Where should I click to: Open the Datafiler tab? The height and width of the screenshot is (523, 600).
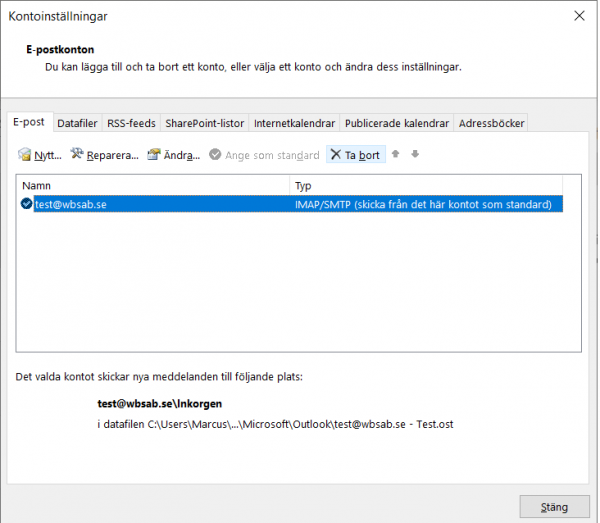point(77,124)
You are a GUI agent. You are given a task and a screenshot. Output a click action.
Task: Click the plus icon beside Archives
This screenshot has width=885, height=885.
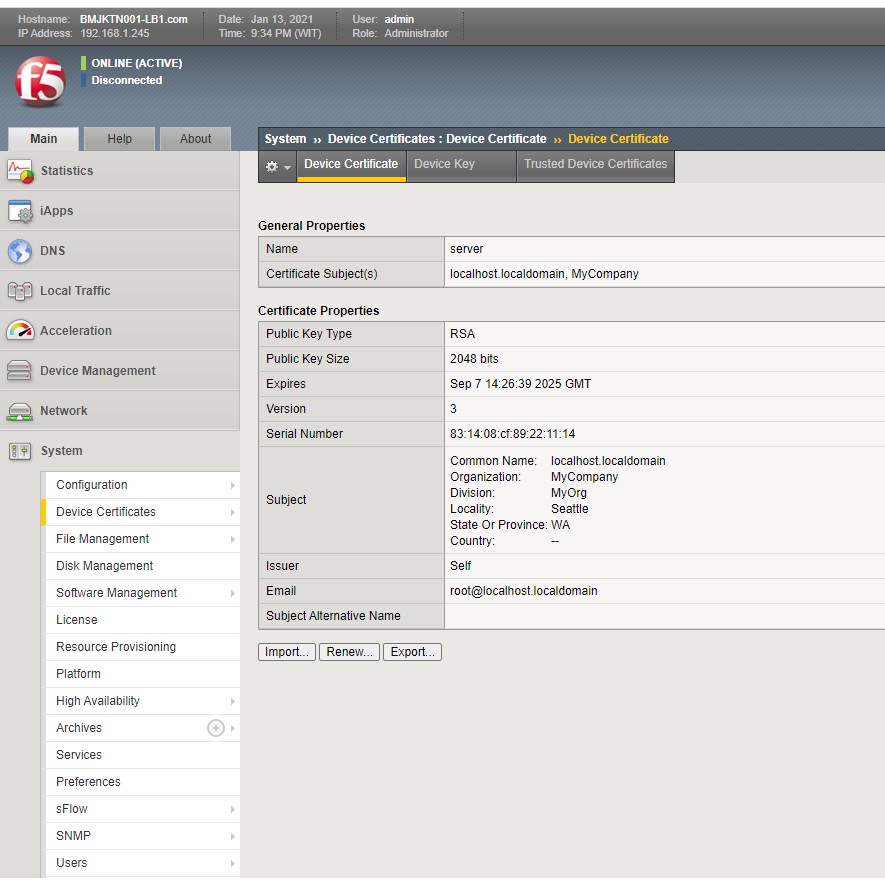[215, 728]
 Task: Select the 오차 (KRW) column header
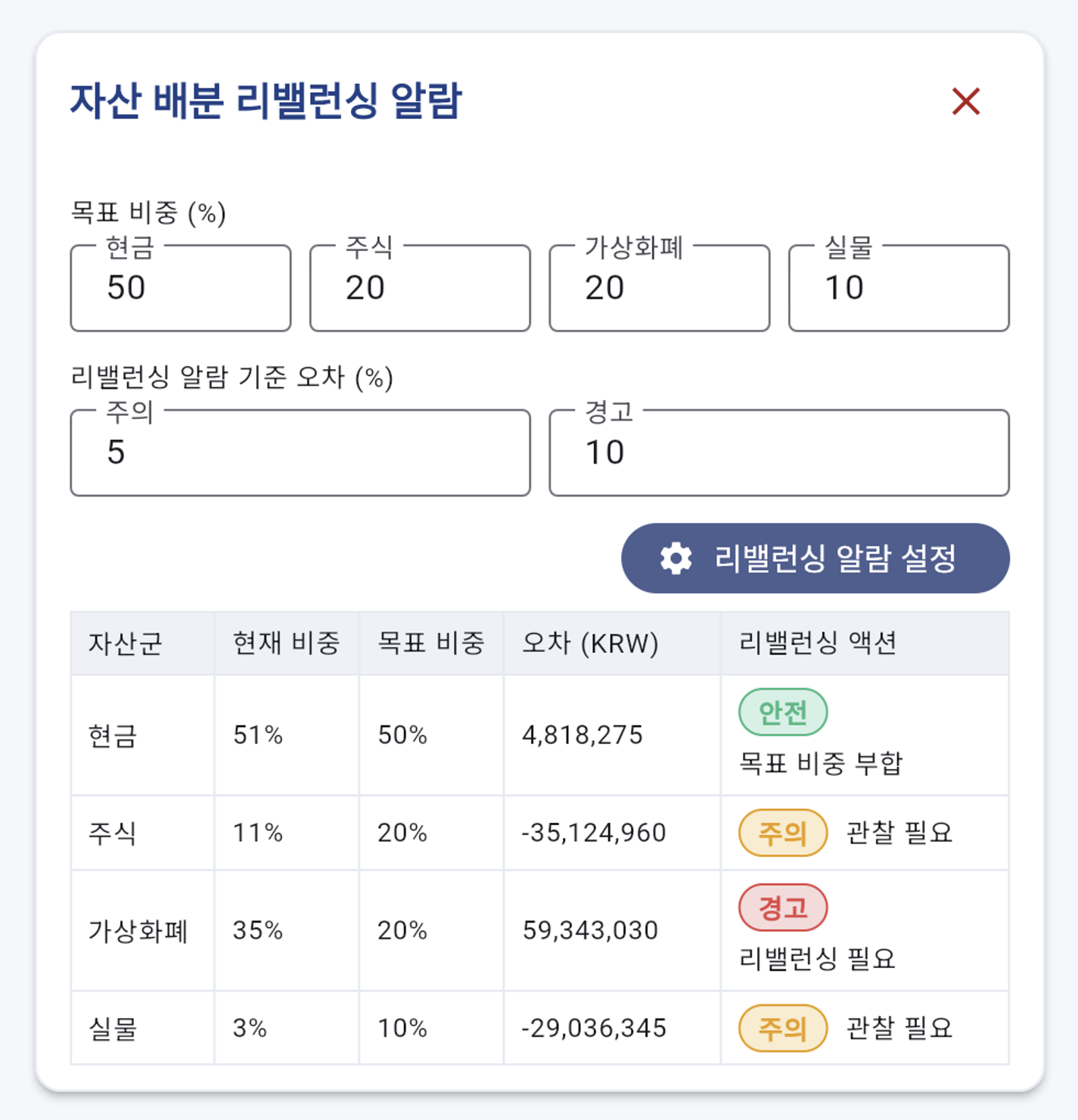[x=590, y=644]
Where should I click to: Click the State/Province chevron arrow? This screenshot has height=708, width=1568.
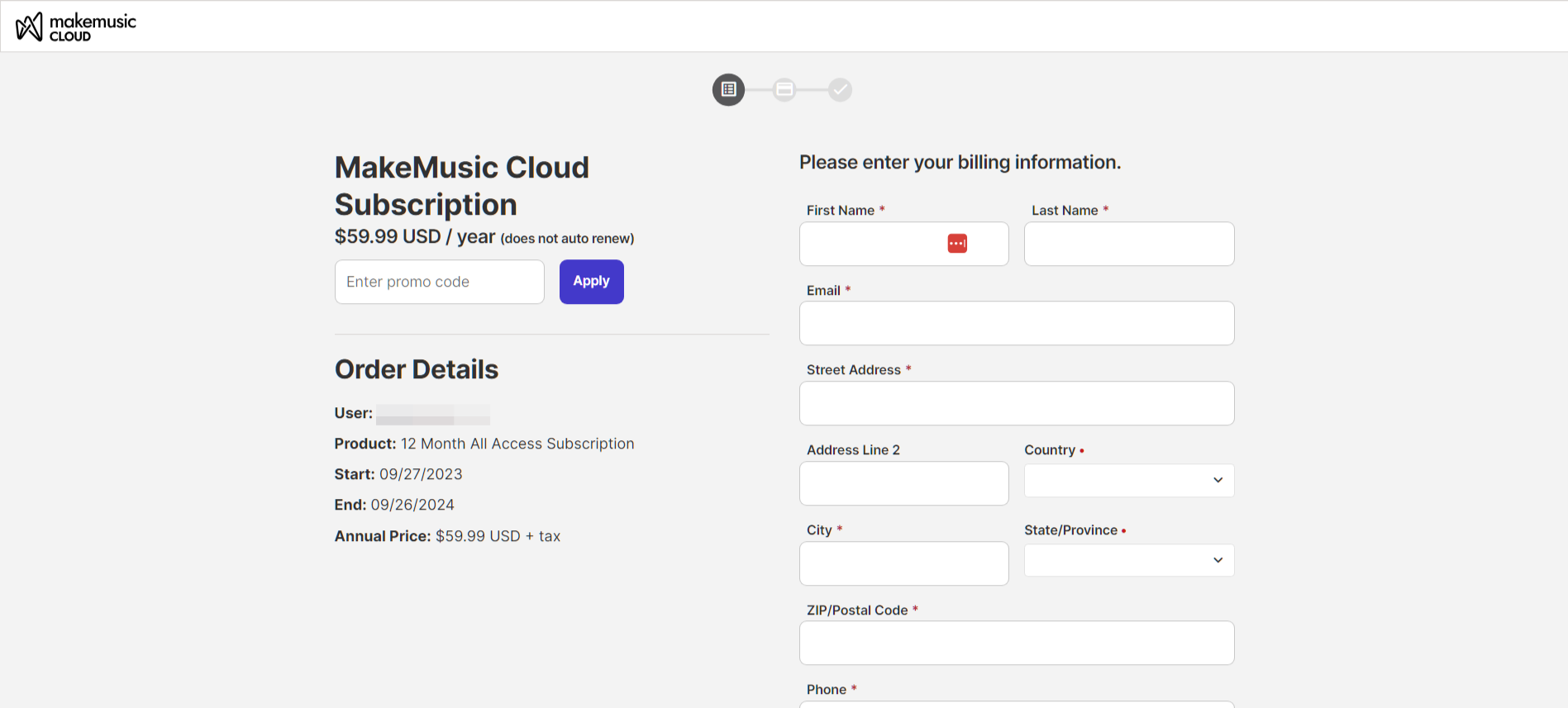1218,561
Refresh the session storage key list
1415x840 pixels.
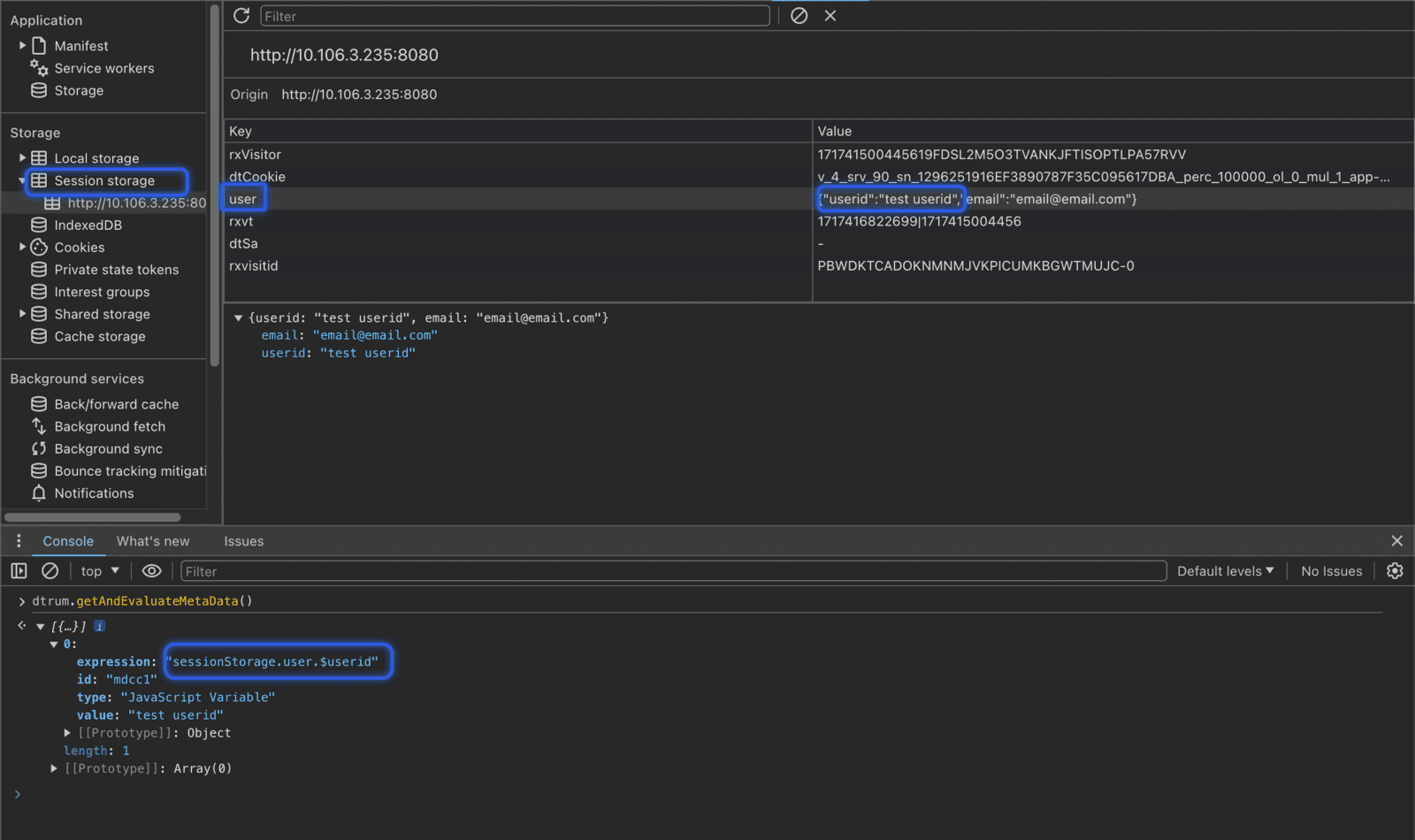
◆ ◆ ◆ ◆ ◆
## [Exercise instructions]
Rewrite all of the lines above, requests included, raising every coordinate in the answers by 37. Leave the pictures out.

## [Final result]
Where should I click to: Open the Datafiler tab? The height and width of the screenshot is (523, 600).
point(114,161)
You are a GUI agent. You are given a task and a screenshot. Output a click action.
Task: Click the plus icon beside Archives
This screenshot has width=885, height=885.
[252, 765]
 Task: Select the 오차 (KRW) column header
[x=627, y=681]
Where should I click to: Click the State/Province chevron arrow? This screenshot has height=708, width=1568.
1255,598
Refresh the session storage key list
1415x840 pixels.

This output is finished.